* [Work order] With the pictures omitted, repeat exactly the lines below starting with the line that has "Click plus icon beside Add another group" and going on through the line that has "This screenshot has height=450, width=450.".

* [Dataset excerpts]
-- Opening Marker --
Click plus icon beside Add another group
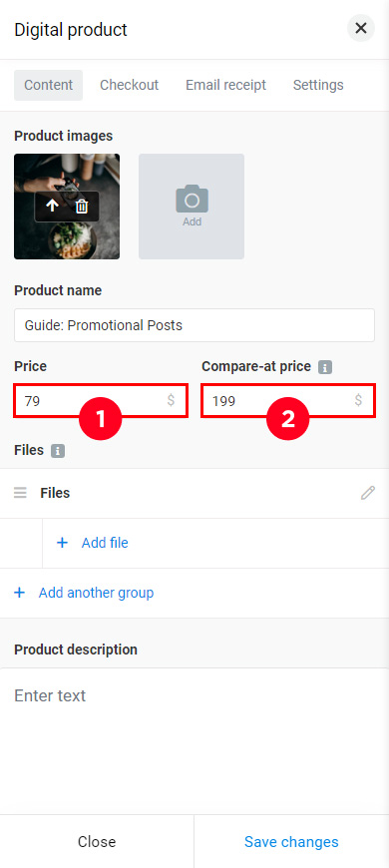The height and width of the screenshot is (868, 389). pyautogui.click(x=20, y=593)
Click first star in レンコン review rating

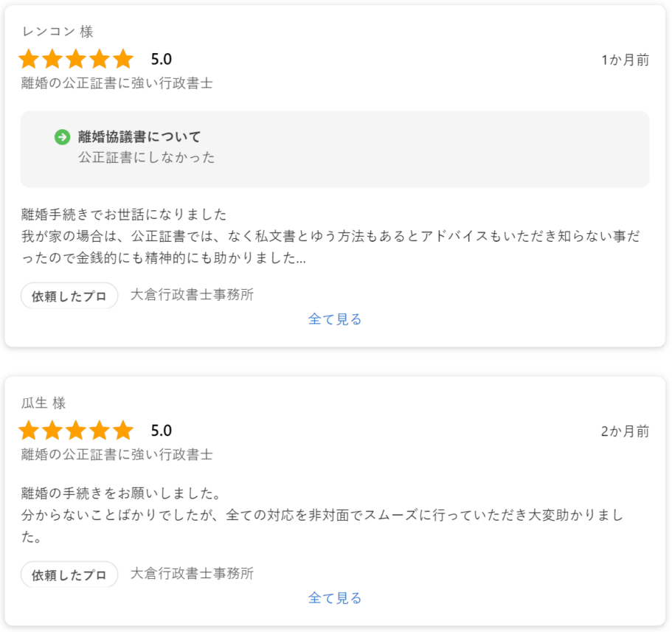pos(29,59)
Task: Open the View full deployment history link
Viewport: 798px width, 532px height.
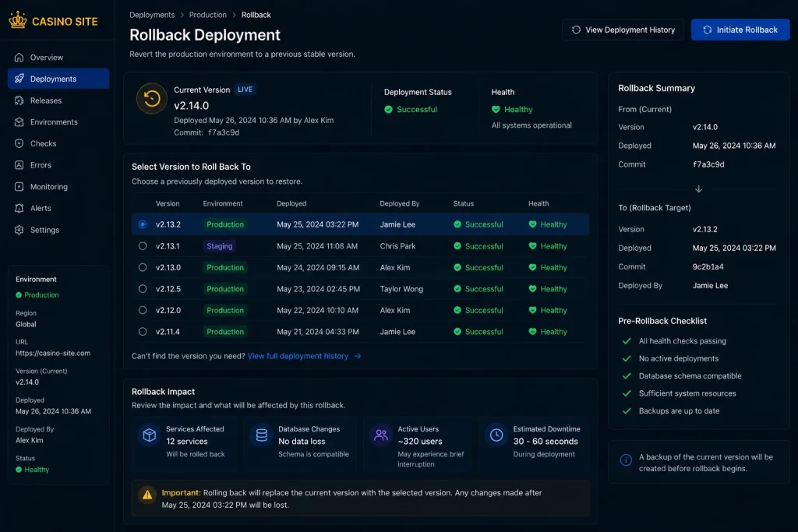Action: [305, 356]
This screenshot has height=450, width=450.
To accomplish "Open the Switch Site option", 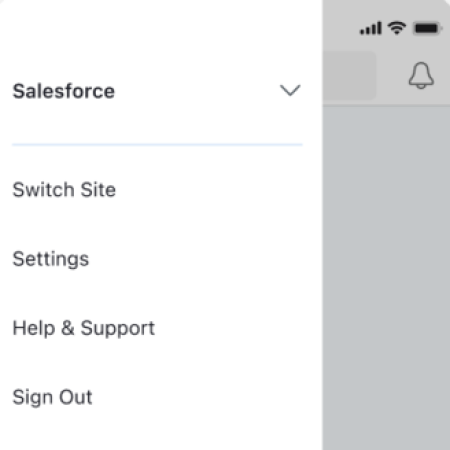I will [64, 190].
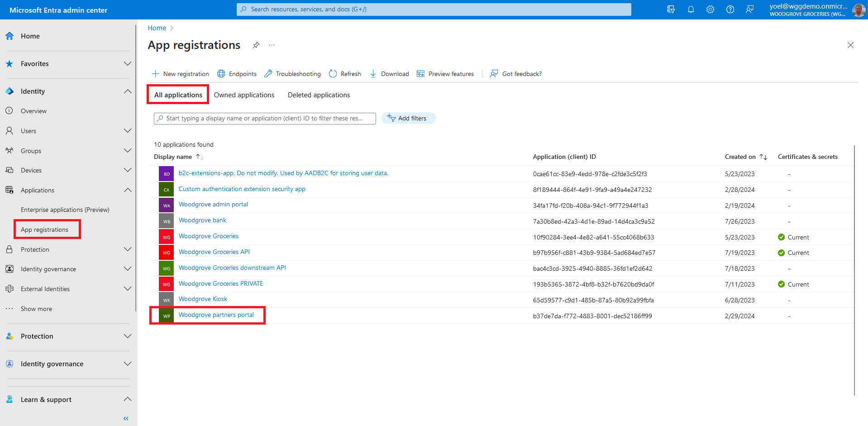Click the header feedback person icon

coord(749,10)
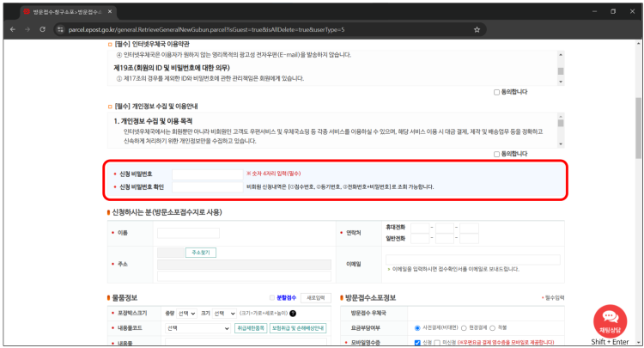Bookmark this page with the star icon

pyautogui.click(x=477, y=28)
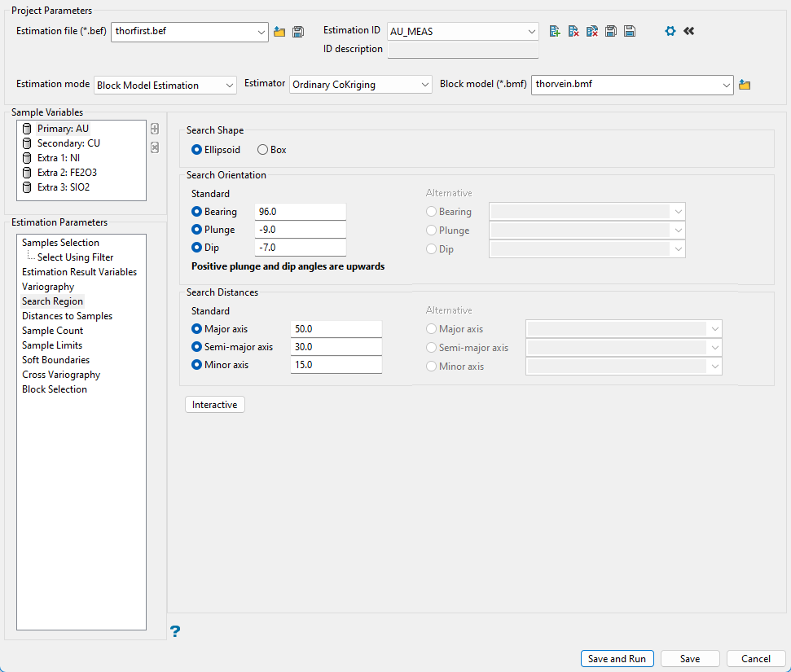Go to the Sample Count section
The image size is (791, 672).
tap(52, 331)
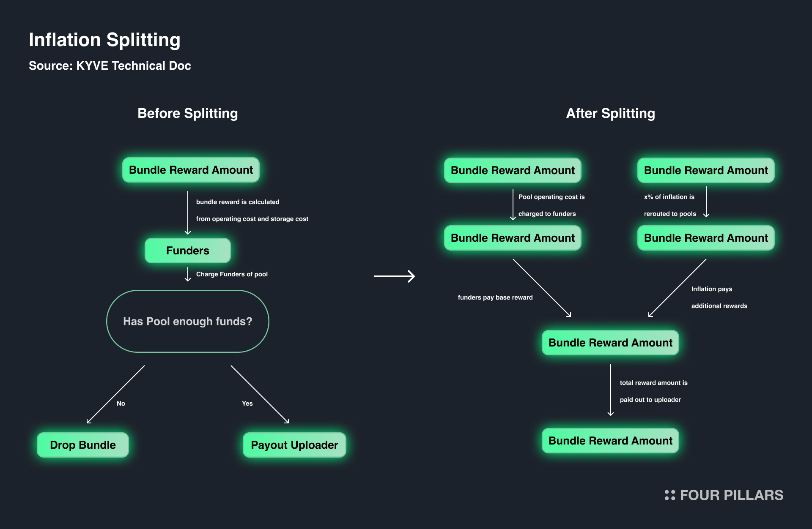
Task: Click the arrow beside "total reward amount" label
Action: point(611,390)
-- Closing Marker --
-- Opening Marker --
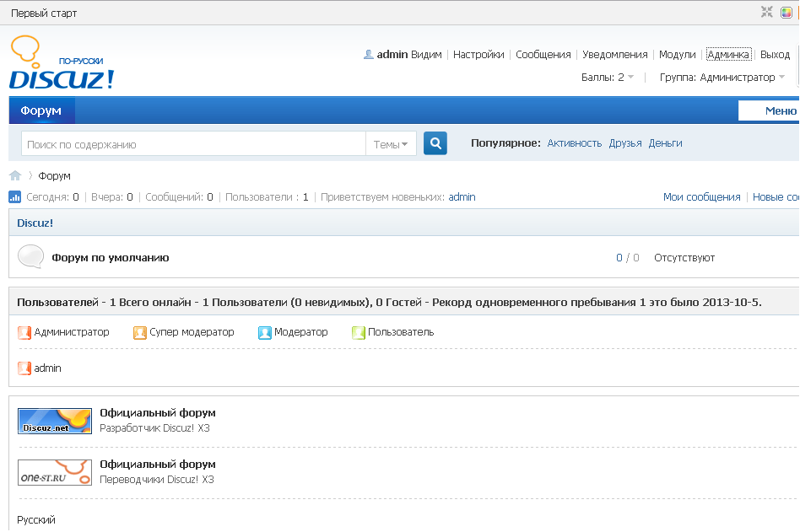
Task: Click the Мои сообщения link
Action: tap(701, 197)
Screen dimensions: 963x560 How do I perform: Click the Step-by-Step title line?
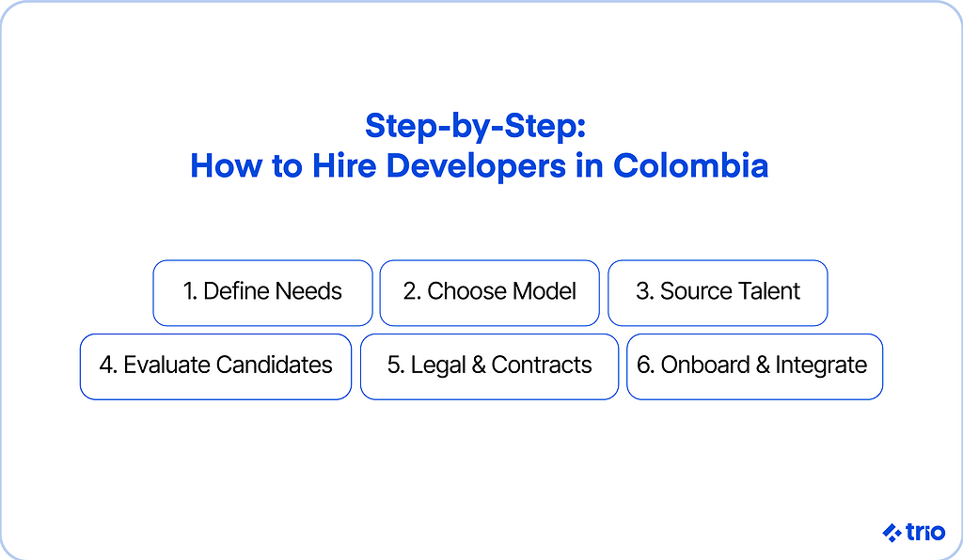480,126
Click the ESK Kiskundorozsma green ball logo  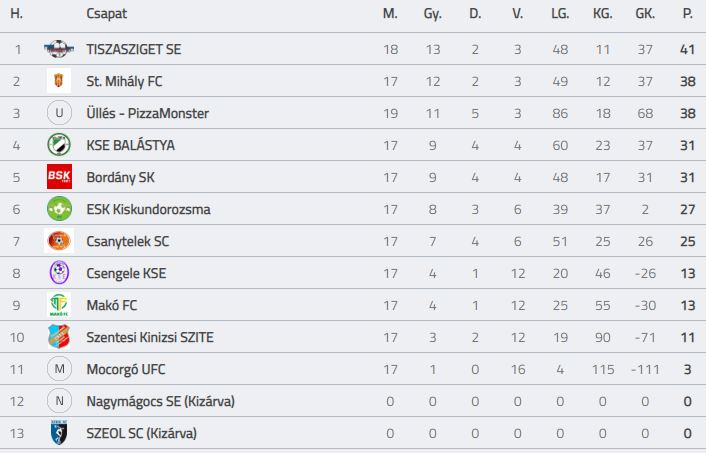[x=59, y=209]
-- Closing Marker --
* [Task solution]
Click plus icon beside Add another group
The height and width of the screenshot is (868, 389). pyautogui.click(x=20, y=593)
Click first star in レンコン review rating

pos(29,59)
Task: Open the View full deployment history link
Viewport: 798px width, 532px height.
Action: [305, 356]
This screenshot has height=450, width=450.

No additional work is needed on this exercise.